Pixel coordinate grounding data:
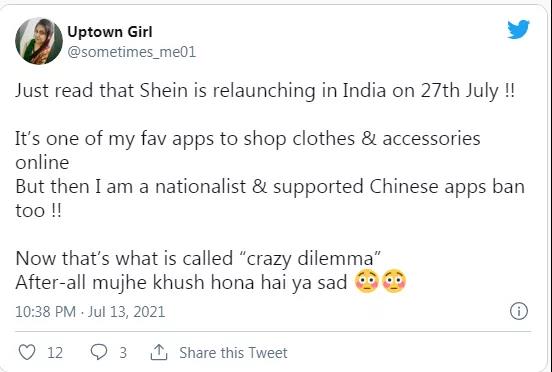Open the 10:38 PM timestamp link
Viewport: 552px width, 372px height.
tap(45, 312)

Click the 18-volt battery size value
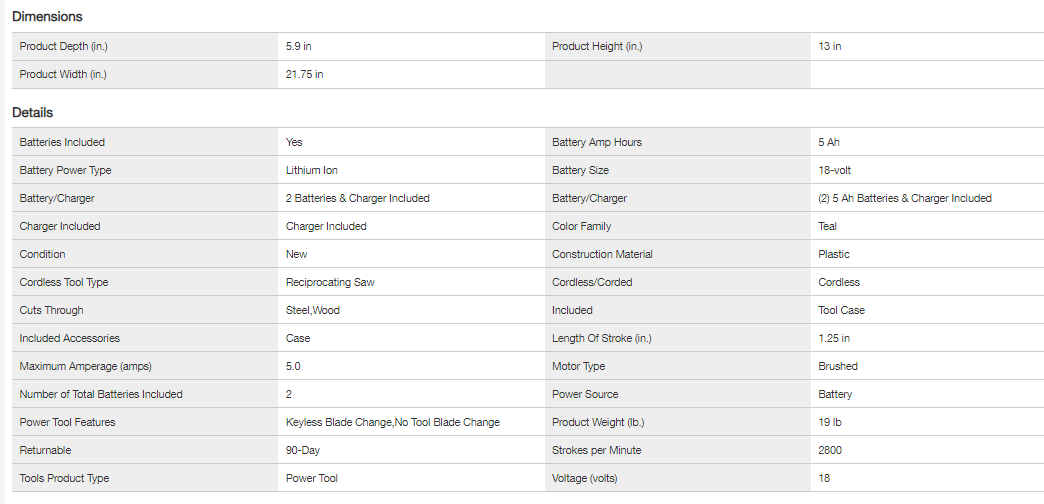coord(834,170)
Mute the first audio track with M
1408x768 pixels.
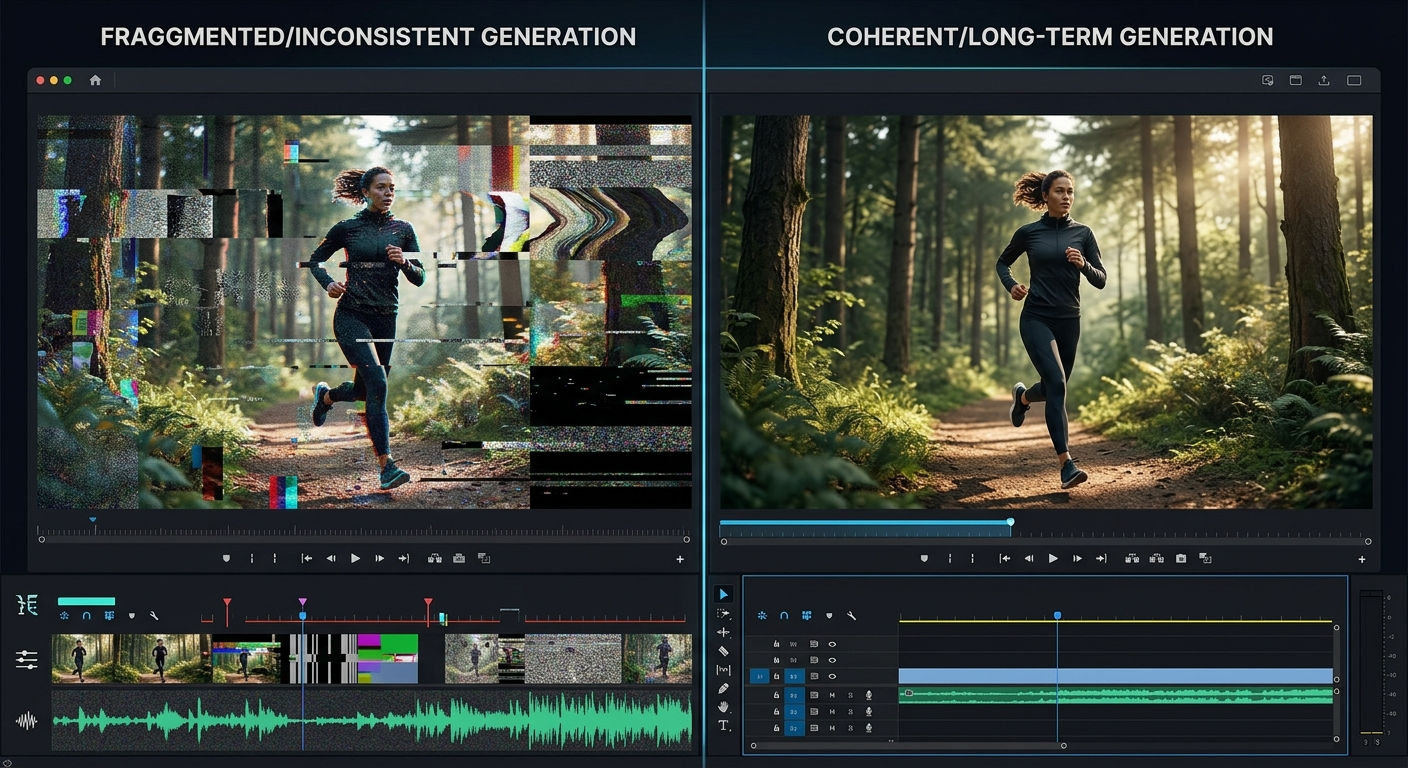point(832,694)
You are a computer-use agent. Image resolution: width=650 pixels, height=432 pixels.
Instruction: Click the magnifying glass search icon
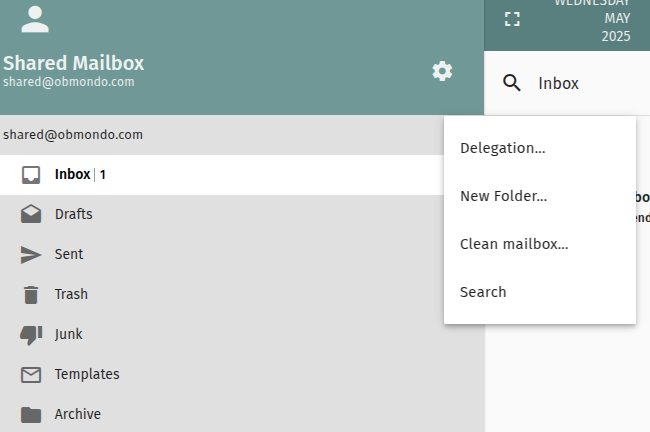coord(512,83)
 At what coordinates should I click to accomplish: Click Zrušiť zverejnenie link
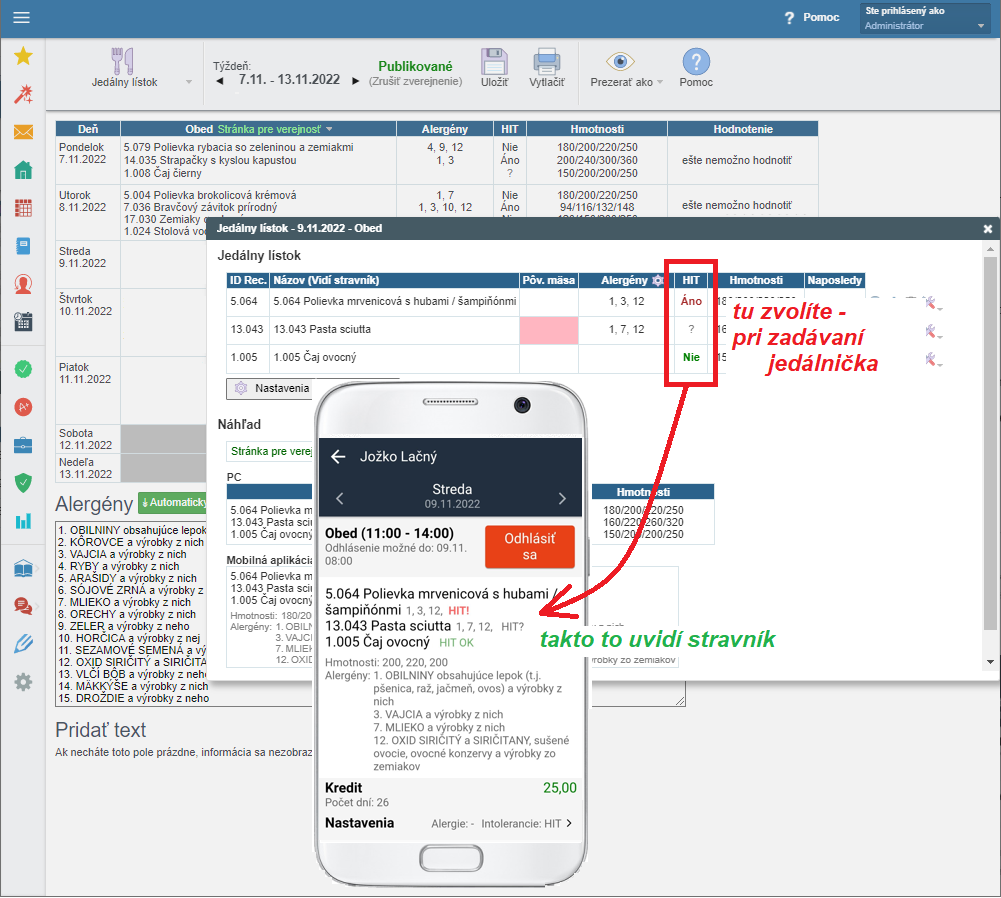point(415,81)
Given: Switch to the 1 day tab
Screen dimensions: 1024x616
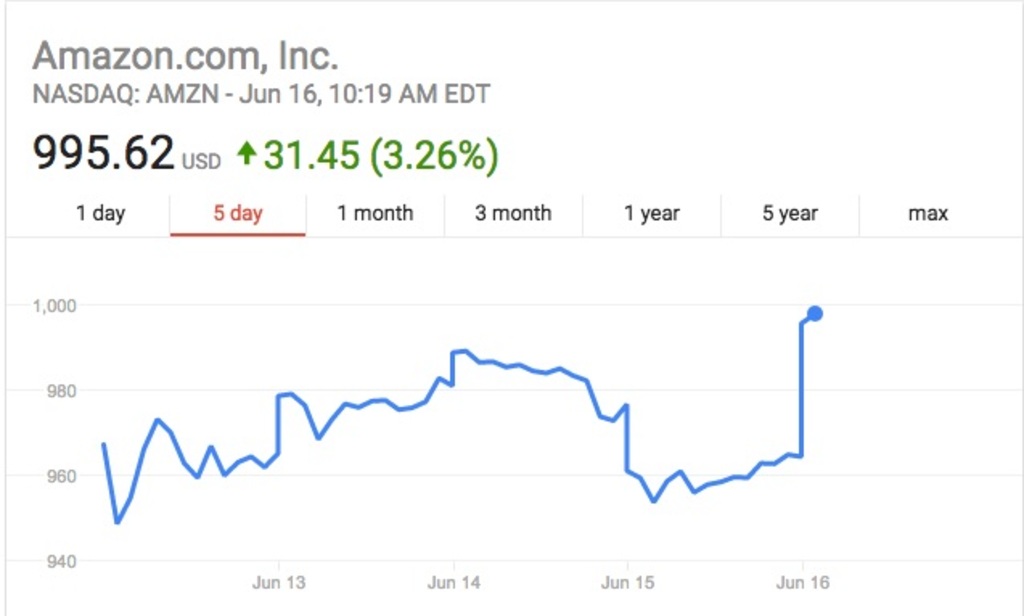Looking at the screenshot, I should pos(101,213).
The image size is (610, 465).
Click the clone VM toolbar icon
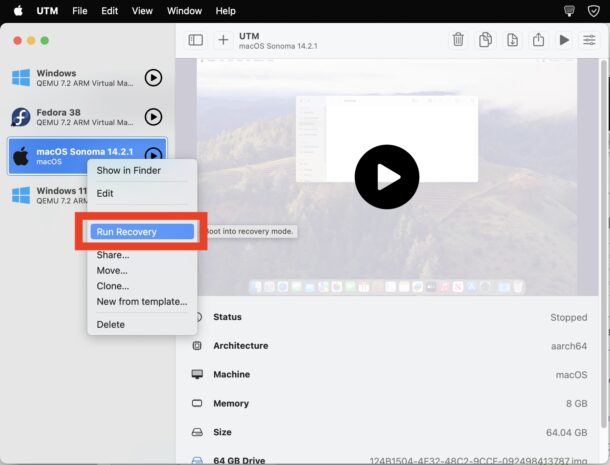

...

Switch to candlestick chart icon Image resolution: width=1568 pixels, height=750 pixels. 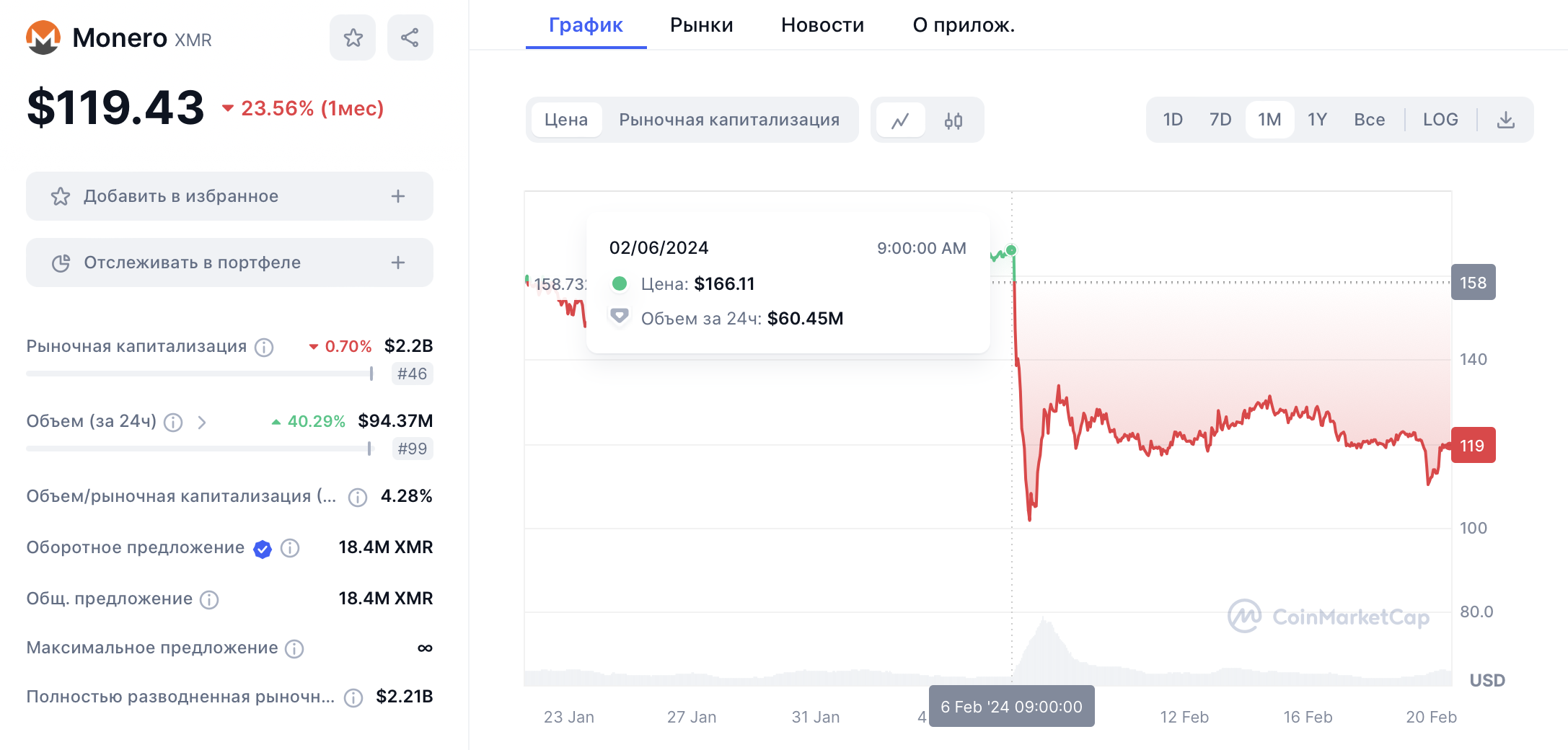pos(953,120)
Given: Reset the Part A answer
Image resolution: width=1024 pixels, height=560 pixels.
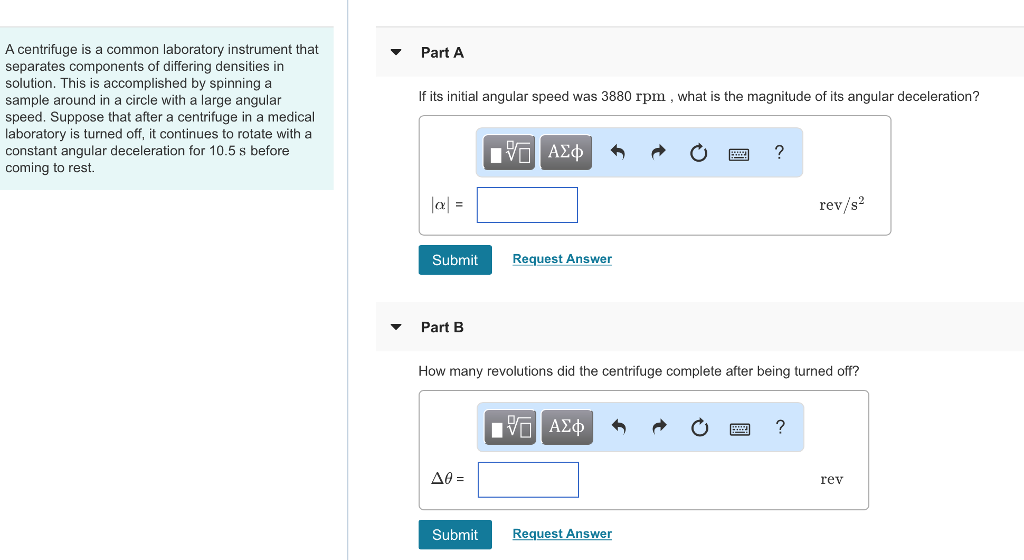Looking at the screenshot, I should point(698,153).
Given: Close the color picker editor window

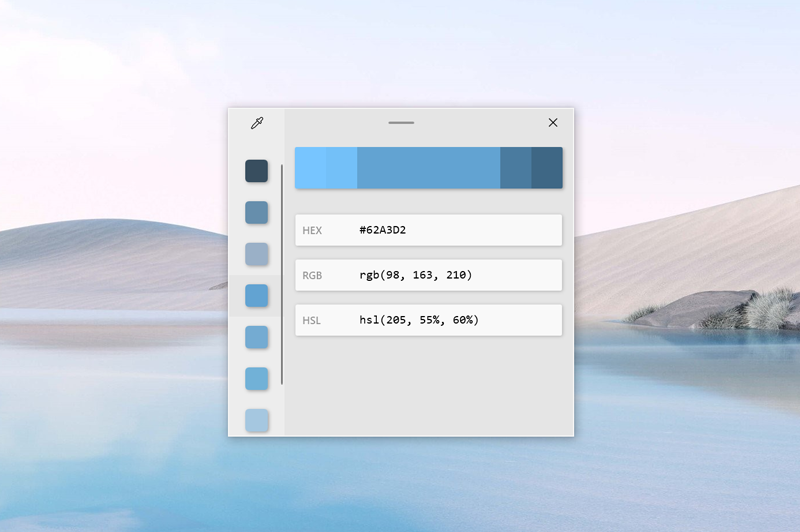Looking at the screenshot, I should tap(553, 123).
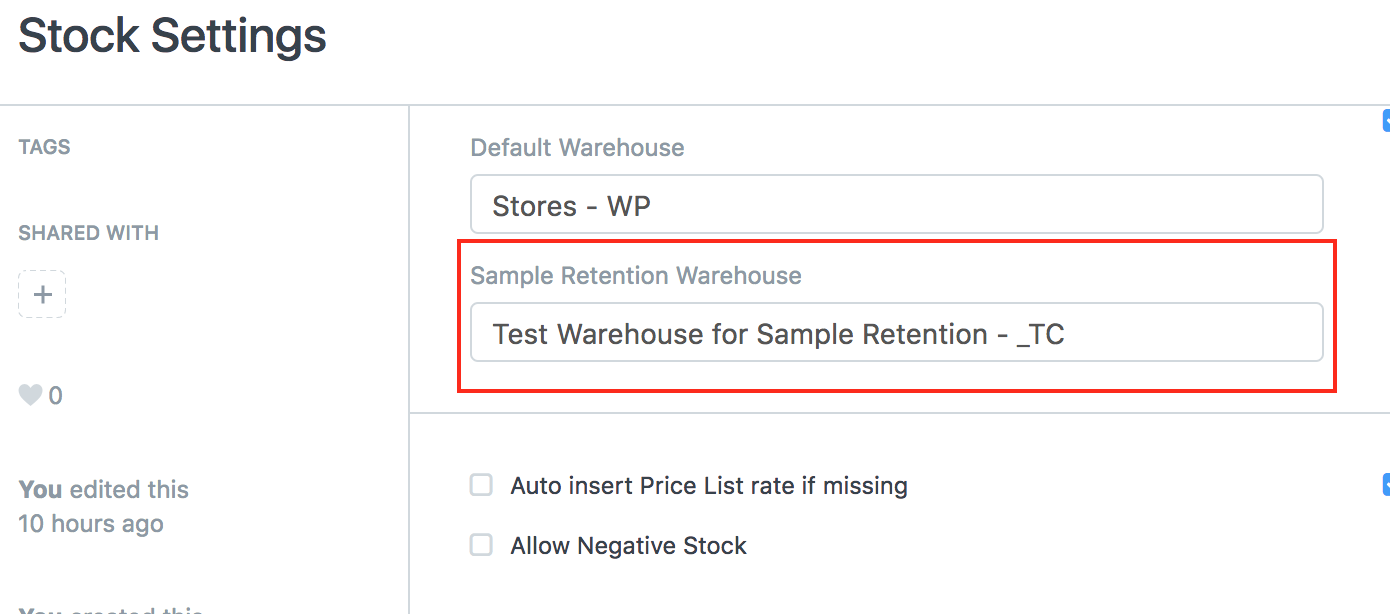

:: WHAT YOU WILL DO ::
Each line from the one that contains "Given: Switch to the 1 day tab" down to the one that contains "Click the clone VM toolbar icon" is to be returned exactly as it stands above, both ends included, with pictures removed.

:: TASK RESULT ::
Given: Switch to the 1 day tab
Screen dimensions: 1024x616
Looking at the screenshot, I should pos(101,213).
The image size is (610, 465).
Click the clone VM toolbar icon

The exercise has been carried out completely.